::: GIVEN INFORMATION :::
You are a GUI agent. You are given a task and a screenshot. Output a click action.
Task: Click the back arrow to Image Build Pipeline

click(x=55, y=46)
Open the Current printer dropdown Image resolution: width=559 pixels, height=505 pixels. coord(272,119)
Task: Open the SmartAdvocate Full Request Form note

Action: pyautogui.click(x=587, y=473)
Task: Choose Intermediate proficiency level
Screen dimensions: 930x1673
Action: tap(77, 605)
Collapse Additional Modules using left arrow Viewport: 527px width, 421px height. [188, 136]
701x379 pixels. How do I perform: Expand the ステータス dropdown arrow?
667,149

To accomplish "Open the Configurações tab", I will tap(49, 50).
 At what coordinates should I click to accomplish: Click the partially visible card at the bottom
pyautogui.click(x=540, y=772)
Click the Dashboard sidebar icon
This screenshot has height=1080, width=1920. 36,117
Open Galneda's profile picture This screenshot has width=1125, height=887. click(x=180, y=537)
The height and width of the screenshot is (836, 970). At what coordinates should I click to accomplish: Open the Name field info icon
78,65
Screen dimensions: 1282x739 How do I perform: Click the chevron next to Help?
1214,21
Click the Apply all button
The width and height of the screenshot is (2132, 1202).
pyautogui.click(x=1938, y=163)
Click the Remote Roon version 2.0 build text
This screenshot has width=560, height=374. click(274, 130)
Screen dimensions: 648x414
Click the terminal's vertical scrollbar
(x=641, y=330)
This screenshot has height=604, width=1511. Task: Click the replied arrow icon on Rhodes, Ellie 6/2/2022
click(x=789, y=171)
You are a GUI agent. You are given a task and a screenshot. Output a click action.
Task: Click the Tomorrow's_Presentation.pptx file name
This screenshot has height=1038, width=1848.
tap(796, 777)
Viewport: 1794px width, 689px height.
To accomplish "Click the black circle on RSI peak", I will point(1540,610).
:::
■ **WORK TASK**: Some lines of the records above contain the word "Viewport". How many are there? Reply with the number alone.

■ **COMPLETED TASK**: 2